Moses Samuel Ogweno Ongoo v South Nyanza Sugar Co. Ltd [2019] KEHC 10542 (KLR)

Full Case Text

REPUBLIC OF KENYA

IN THE HIGH COURT OF KENYA AT KISII

CIVIL APPEAL NO. 248 OF 2006

MOSES SAMUEL OGWENO ONGOO......APPELLANT

VERSUS

SOUTH NYANZA SUGAR CO. LTD........RESPONDENT

(Being an appeal from the judgment and decree of the Senior Resident Magistrate A.A. Ingutia (SRM) in CMCC No. 938 of 2004 dated 16thAugust 2006 and delivered on 19th September, 2006)

JUDGMENT

1. The appellant commenced proceedings against the respondent claiming damages for breach of an Outgrowers’ Cane Agreement dated 5th March, 1996. The appellant’s case was that the respondent had contracted him to grow and sell to it sugarcane on his land being plot number 764 in field number 16, in Kaluoch Sub location measuring 3. 0 hectares. The respondent failed to harvest the plant crop and the two (2) ratoon crops as agreed, occasioning the appellant loss of all three crops.

2. The trial court found that the parties had not referred the dispute to arbitration as agreed and declined to determine the suit on merits. That decision is what occasioned the filing of this appeal.

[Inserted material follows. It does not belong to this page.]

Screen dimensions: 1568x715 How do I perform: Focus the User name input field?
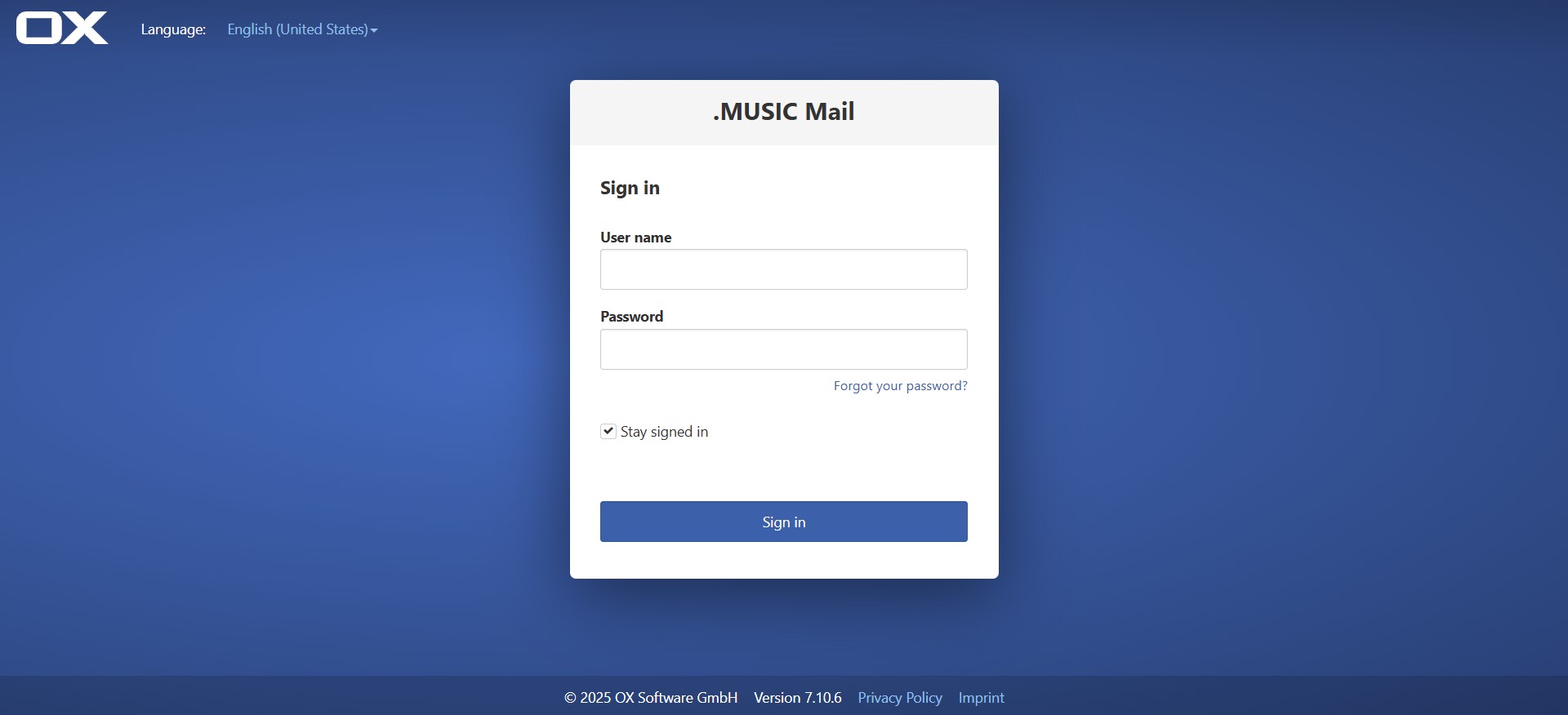[784, 269]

3. As a first appellate court, this court is required to analyse and reassess the evidence on record afresh and reach its own conclusions, making due allowance for the fact that it neither saw nor heard the witnesses testify. (See Selle v. Associated Motor Boat Company Ltd [1968] E.A. 123 at p. 126)

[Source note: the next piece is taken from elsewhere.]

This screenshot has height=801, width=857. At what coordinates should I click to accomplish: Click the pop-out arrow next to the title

4. At the hearing before the trial court, the appellant testified and called one more witness. He stated that he had entered into an agreement with the respondent to plant cane on his land for a period of 5 years or 3 harvests. He planted the cane to the respondent’s specifications but the respondent failed to harvest the cane when it matured. He put his expected yield at 125 tonnes and the buying price at Kshs. 1,730/= per tonne. The plant crop was to be harvested between 18 to 24 months and the second crop between 12 to 18 months.  He told the court that he had reported the matter to the respondent but it had failed to take any action. He produced a copy of the agreement and a copy of the tender as exhibits.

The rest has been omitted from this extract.